Exact wording is needed for every line from the one holding "Given: Expand the" to the end of the records below; write those lines out and omit the pictures.

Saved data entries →

-----

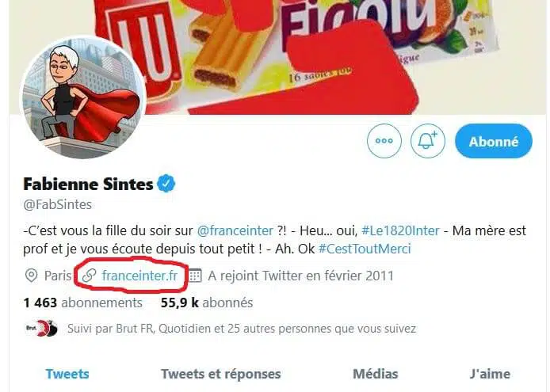
Task: Open the three-dots more options button
Action: click(384, 142)
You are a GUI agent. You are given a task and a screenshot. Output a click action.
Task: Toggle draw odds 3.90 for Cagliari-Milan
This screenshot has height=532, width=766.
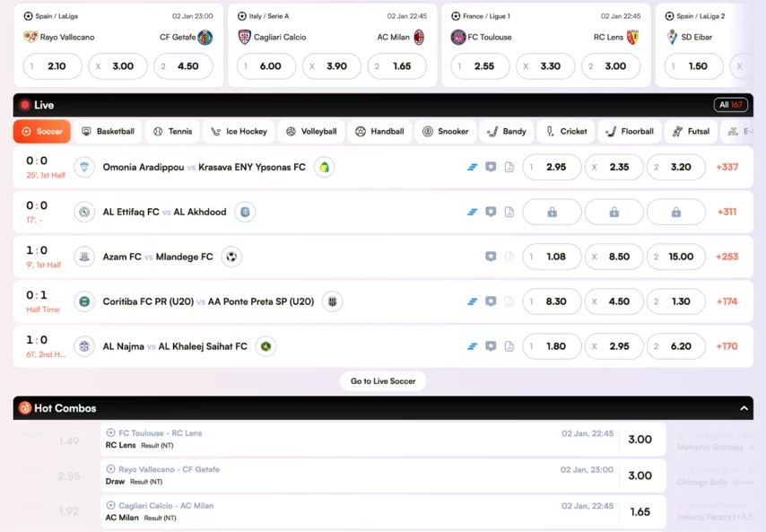332,66
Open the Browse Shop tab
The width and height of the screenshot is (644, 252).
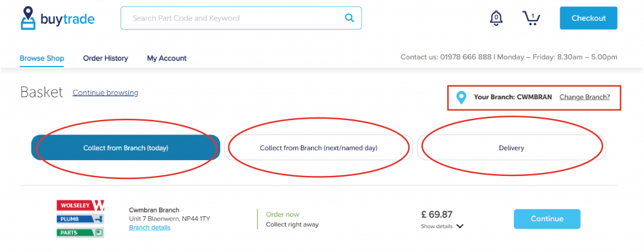42,58
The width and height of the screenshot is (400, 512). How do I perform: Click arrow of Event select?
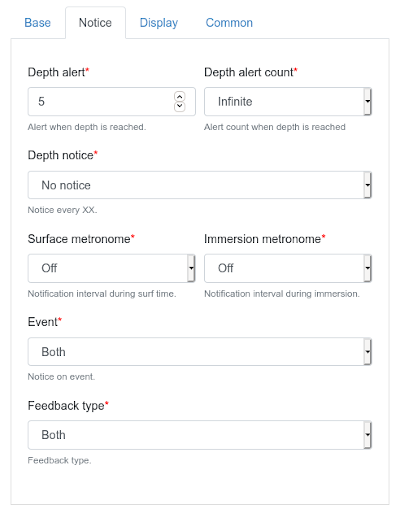(367, 352)
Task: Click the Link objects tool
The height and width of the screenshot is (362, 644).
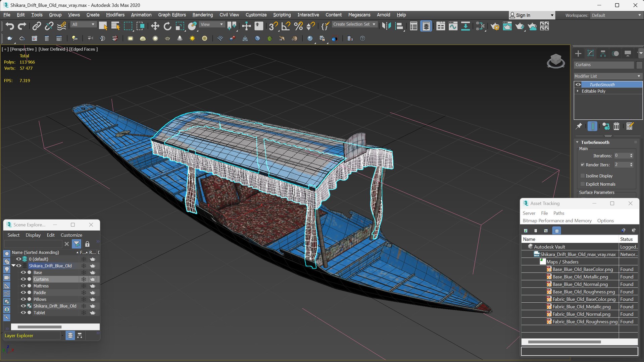Action: click(x=37, y=26)
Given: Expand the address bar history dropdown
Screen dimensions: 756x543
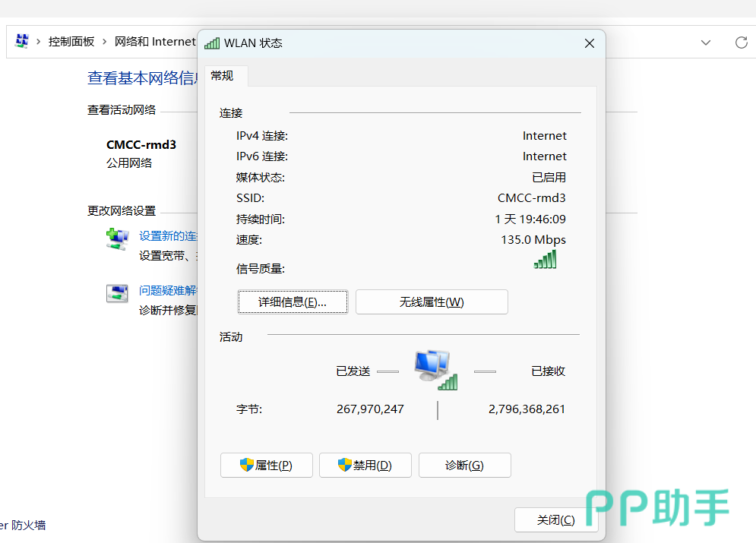Looking at the screenshot, I should coord(706,43).
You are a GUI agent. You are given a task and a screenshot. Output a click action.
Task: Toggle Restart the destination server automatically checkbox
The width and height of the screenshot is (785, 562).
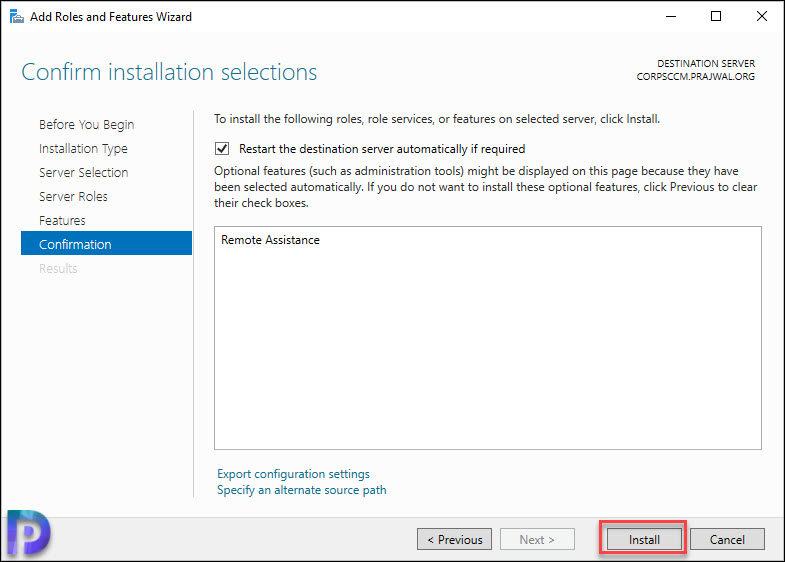(x=222, y=149)
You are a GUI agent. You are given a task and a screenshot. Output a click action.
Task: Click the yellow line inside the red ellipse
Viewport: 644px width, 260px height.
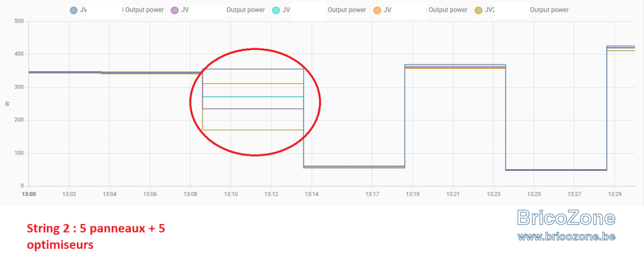pyautogui.click(x=253, y=130)
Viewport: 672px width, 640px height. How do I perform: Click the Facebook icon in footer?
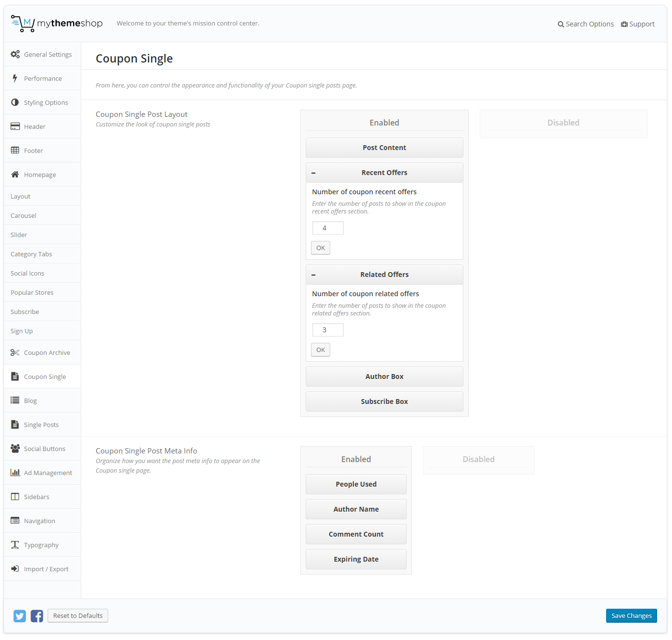(37, 616)
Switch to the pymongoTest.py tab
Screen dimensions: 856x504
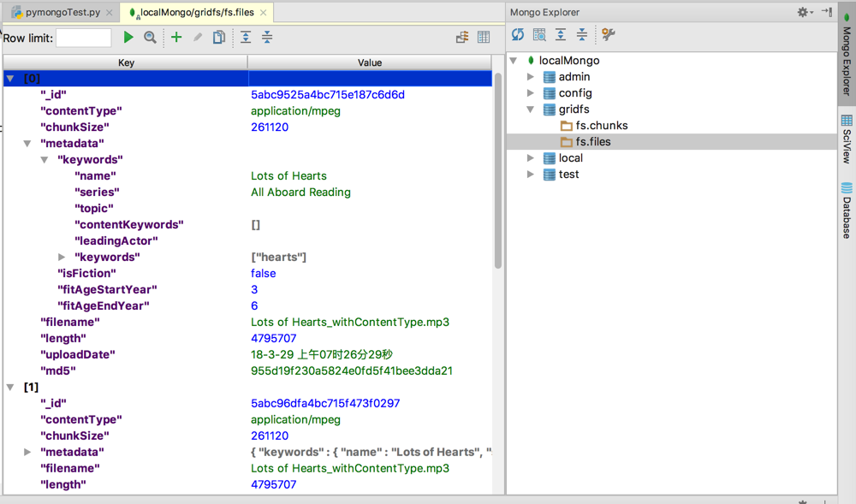(x=56, y=13)

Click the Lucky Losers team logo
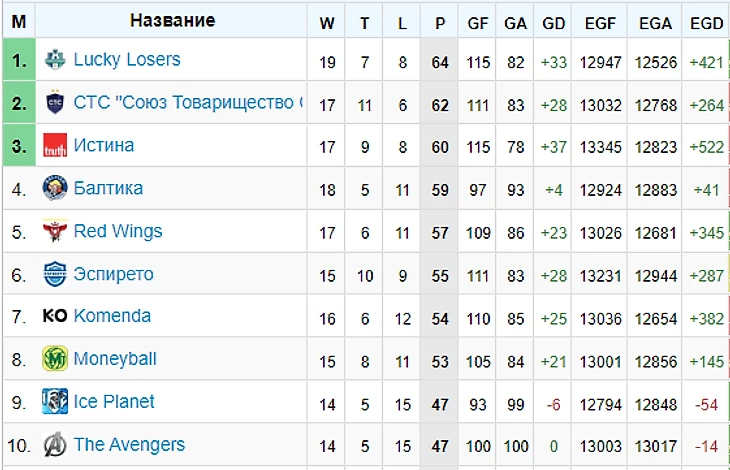[55, 60]
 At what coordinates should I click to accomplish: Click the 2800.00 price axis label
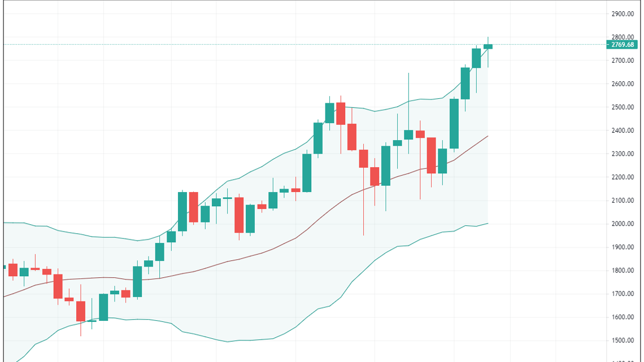(x=623, y=37)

-----

Answer below →
Given: Expand the address bar history dropdown
Screen dimensions: 756x543
Looking at the screenshot, I should coord(706,43).
You are a GUI agent. You are given a task and a screenshot. Output a click action.
Task: Toggle Restart the destination server automatically checkbox
The width and height of the screenshot is (785, 562).
(x=222, y=149)
You are a GUI agent. You are given a task and a screenshot. Output a click action.
Task: Click the yellow line inside the red ellipse
Viewport: 644px width, 260px height.
pyautogui.click(x=253, y=130)
Viewport: 672px width, 640px height. How do I perform: Click the Facebook icon in footer?
(37, 616)
Switch to the pymongoTest.py tab
Screen dimensions: 856x504
(x=56, y=13)

Click the Lucky Losers team logo
[55, 60]
 At what coordinates should I click to accomplish: Click the 2800.00 price axis label
(x=623, y=37)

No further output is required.